This development is not surprising, as the values of agile development should resonate with anyone who's involved in delivering data and insights. At it's core, agile values:
- Individuals and interactions over processes and tools
- Working software over comprehensive documentation
- Customer collaboration over contract negotiation
- Responding to change over following a plan
Let's start with the implications of "agile" in the world of Big Data Analytics (and also, Big Data Applications). Based on my experience at Yahoo! (and also, based on what I am starting to see from Greenplum's customers) there is kind of an evolution of needs that takes place during the lifecycle of Big Data Analytics application development - let's call this the Analytics Application Development Lifecycle.

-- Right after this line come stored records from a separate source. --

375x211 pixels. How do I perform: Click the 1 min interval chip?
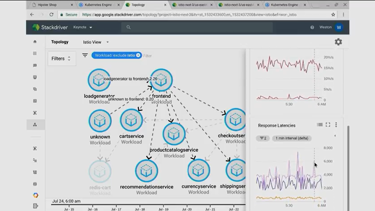[292, 138]
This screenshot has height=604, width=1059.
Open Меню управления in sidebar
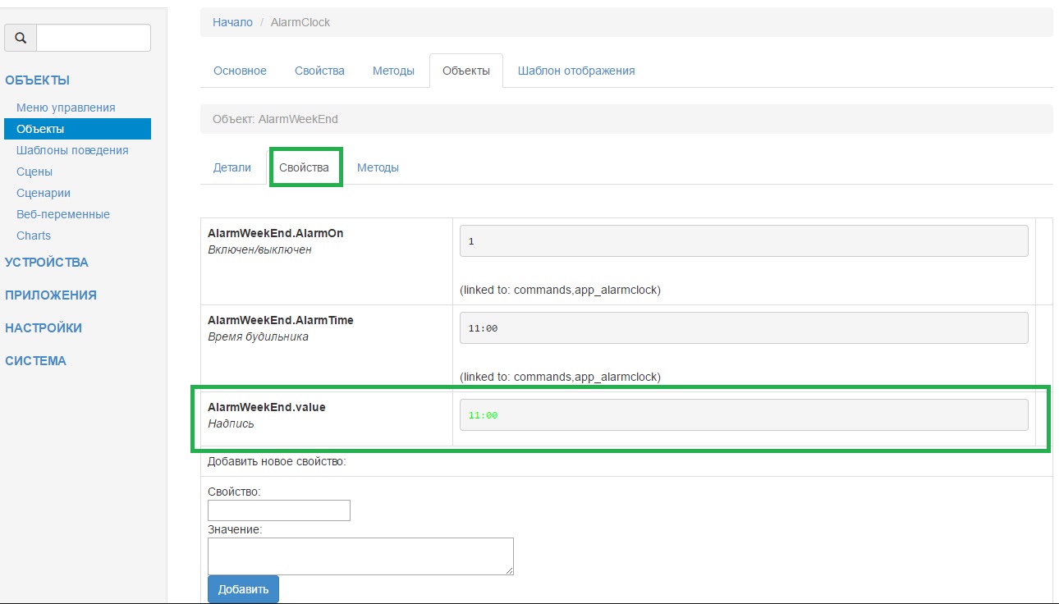(x=66, y=108)
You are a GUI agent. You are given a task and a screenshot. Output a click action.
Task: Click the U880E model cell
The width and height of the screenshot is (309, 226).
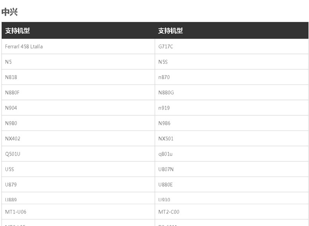click(165, 184)
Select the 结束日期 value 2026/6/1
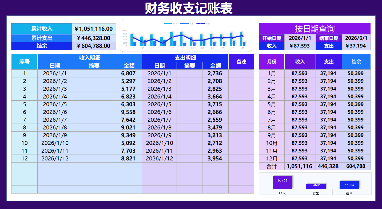The height and width of the screenshot is (209, 382). tap(356, 38)
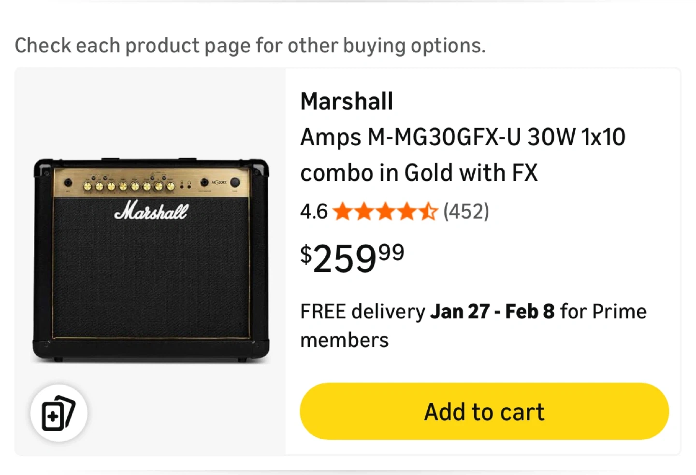Click the yellow Add to cart button
This screenshot has height=475, width=696.
[x=484, y=412]
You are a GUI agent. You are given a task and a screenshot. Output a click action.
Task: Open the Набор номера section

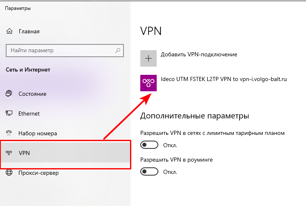click(x=37, y=133)
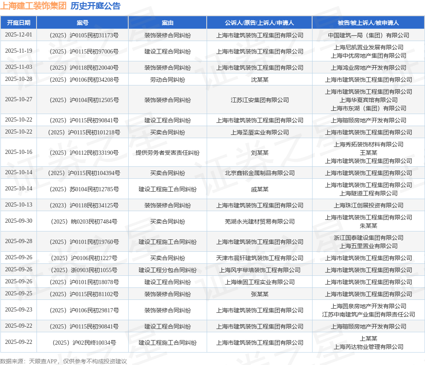This screenshot has width=425, height=365.
Task: Click the 被告/被上诉人/被申请人 column header
Action: pyautogui.click(x=369, y=23)
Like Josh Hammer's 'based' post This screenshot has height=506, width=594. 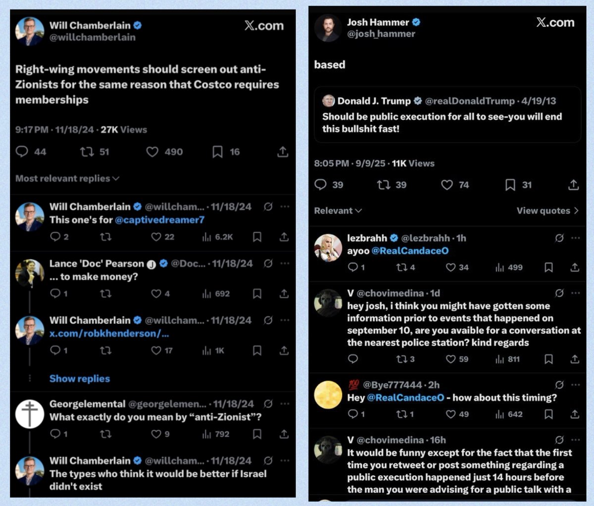(447, 185)
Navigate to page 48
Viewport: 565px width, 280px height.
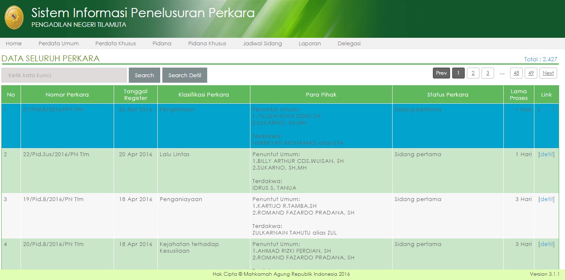(516, 73)

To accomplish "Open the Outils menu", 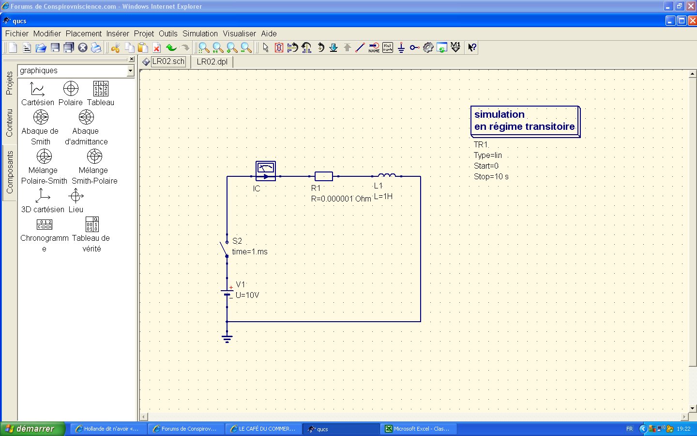I will (x=168, y=33).
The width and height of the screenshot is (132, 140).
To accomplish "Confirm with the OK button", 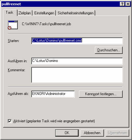I will pyautogui.click(x=67, y=133).
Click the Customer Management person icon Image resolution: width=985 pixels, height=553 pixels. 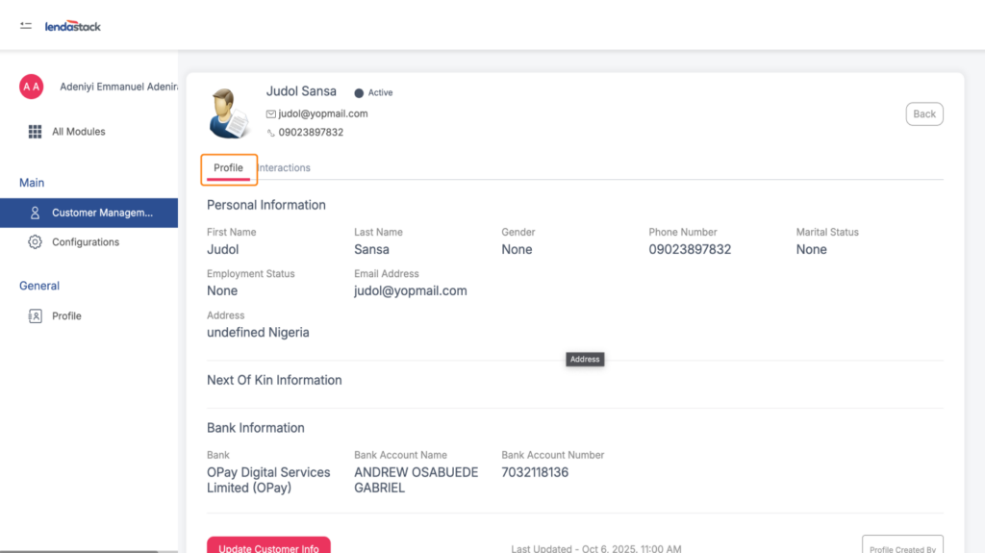36,213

Before diving into what this lifecycle looks like, let's first talk about the environment that enterprises with Big Data are dealing with today. In general, I've seen the following characterstics, which end up informing what an Agile Big Data environment needs to support:
- Underlying Data Sets are Fast Changing: In this environment, timely analysis of new products and concepts is a competitive advantage. As a result, data processing and analysis systems need to be flexible enough to support underlying changes without requiring a rewrite or a new data model.
- Demand for Analytics is Time Sensitive: In the big data world, the ability to analyze new features that are in production and impact revenue/ monetization is critical. Delays in turning around new requests can result in serious financial impact or customer risk.
- Business Questions and Data Needs are Unpredictable: Anyone who is supporting the Business Intelligence (BI) needs of a "Big-Data-Driven" organization will tell you that reporting and analysis needs for new features can’t be anticipated - additional data needs often arise as the result of first-pass analyses. This means that data query and analysis systems must be built for unpredictable demands.
- Volumes of Data and Data Consumers are Extremely Large: Analytics systems need to support deep analysis by data scientists, dashboards and reporting for larger internal user bases, and consumption by operational systems. To complicate things, all of these capabilities need to scale to support massive & growing data sets.
Given the above, what does a Big Data & Analytics platform need to do? It needs to support the analytics lifecyle as shown below.
A system that can easily support the above flow - with a focus on iterative, collaborative development within the "Ad Hoc" and "Proving Ground" quadrants - is well positioned to drive success for Big Data, Big Analytics initiatives. (Obviously I am biased, but check out Greenplum's recent launch of Chorus to understand our vision here.) When evaluating your own platform to assess whether it's ready to support this lifecycle my advice is to focus on the capabilities described in the Top Ten list below. Now - this is not a comprehensive list, but it captures the core elements that one should be looking for as part of a data platform rollout.
- Ad-hoc access to “raw” event/user level data
- Data source agnosticism – Hadoop & RDBMS interop
- Data search and discovery
- Analysis- and Developer-friendly environment – SQL, Code
- Lower-than-average cost of change for new data, metrics
- Schedule and publish capabilities for views, tables, insights
- Unified catalog/metadata service
- 3rd Party Tool “friendliness”
- Resource management for ad-hoc & production workloads
- Enterprise features for the entire data system
There are plenty of other things to think about as well: do you have the right "Data Scientists" within your organization to leverage this platform? Are you properly instrumenting your products and processes to drive data into your data platform? Are you thinking about closing the loop by building applications and systems that can leverage the insights delivered by your data science team (operationalization, as it were)? All things to keep in mind as you venture into the exciting new world of Big Data, and Big Analytics.